──────── DATA FOR REVIEW

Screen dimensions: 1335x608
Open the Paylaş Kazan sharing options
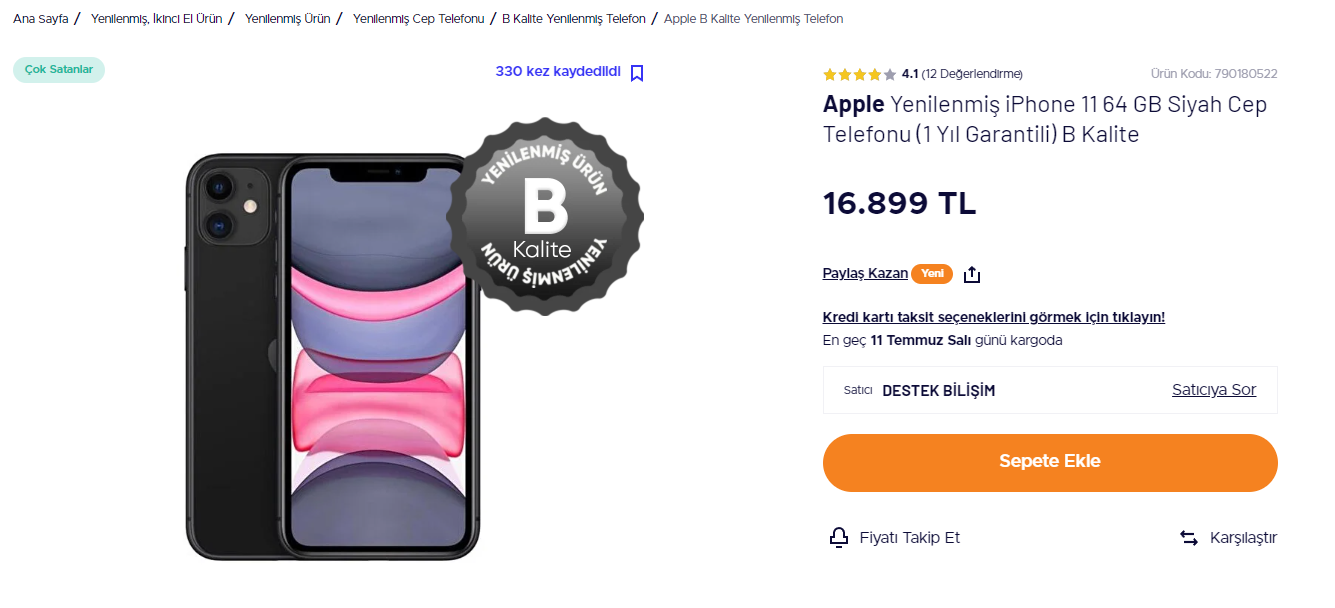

────────────────
──────── DATA FOR REVIEW

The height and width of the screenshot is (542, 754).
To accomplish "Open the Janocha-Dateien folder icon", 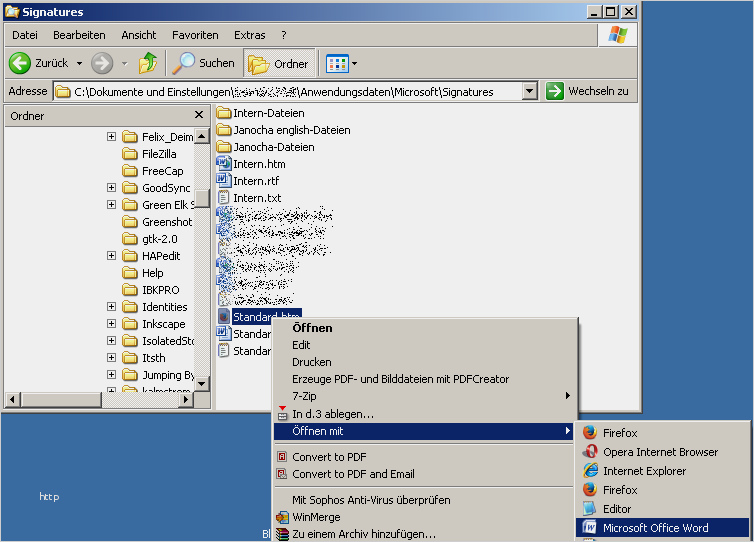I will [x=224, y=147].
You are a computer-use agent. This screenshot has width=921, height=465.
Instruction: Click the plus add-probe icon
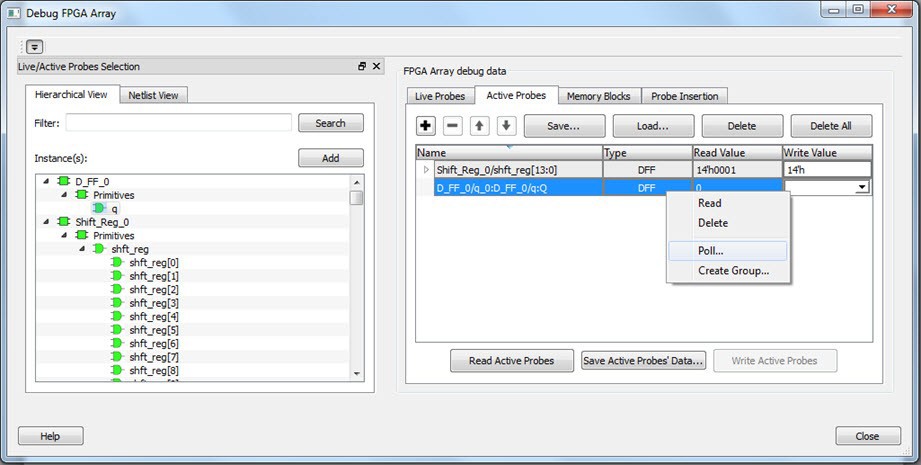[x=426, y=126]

────────────────

YOUR INSTRUCTIONS: Above are some records; copy exactly the lines from the one with "Screen dimensions: 1335x608" through the one with "Open the Paylaş Kazan sharing options", both included, and no others.

EXERCISE RESULT:
Screen dimensions: 1335x608
Open the Paylaş Kazan sharing options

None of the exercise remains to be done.